Research in Finance interviewed 32 advisers and polled more than 300 IFAs last year and found many acknowledged they did not have a good working knowledge of investment companies while others said open-ended funds represented the path of least resistance.

The majority of advisers polled also reported they had little to no contact with asset managers regarding investment companies and their own research was hampered by trusts being filtered out through the process.

Platforms and tools used by advisers — because of availability, trading costs and model portfolio functionality — as well as the firms or networks not putting trusts on their centralised buylists also played a part.

Despite such issues, the use of investment trusts by advisers has increased since the Retail Distribution Review in 2012.

Investment trusts have never paid commission, meaning advisers were discouraged to use them by design before RDR ruled out commission on all investment products.

But since 2012 the amount invested in trusts via adviser platforms annually has increased more than 370 per cent.

Some advisers disagreed with the research, however. Scott Gallacher, chartered financial planner at Rowley Turton Private Wealth Management, said: “The key reason advisers don't use investment trusts is not any of those reasons.

“It's that generally they have higher risk than the equivalent unit trust due to discount or premium on the investment trust share price vs net asset value.”

Mr Gallacher said this meant the share price could rise or fall irrespective of change in the trust’s Nav and that this in turn created “added risk and volatility”.

Risk was also increased by trusts’ use of gearing, Mr Gallacher added.

Alistair Cunningham, financial planning director at Wingate Financial Planning, agreed, adding another issue with investment trusts was their inability to fit with his firm’s own asset allocation or risk profiling metrics.

He added: “I do not have a strong dislike of investment trusts, but I do not feel we are missing out with open-ended investments for the majority of clients.”

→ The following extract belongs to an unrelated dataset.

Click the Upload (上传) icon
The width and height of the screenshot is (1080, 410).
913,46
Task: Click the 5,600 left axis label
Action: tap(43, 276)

But Simon Munday, director at Prosperity IFA, said the share price of open-ended funds could rise and fall just as easily as trusts’ share price, arguing that “if anything, trust can be used to reduce volatility”.

Mr Munday gave the example of the M&G Property Portfolio — an open-ended fund that has been suspended due to a lack of liquidity. He said: “What is more risky than clients not being able to access their money?”

Alistair Fullerton, director at Lathe & Co, said there was a lack of understanding about trusts as a whole in the industry and they could be deemed higher risk than funds, adding he did not use trusts unless a client specifically requested them.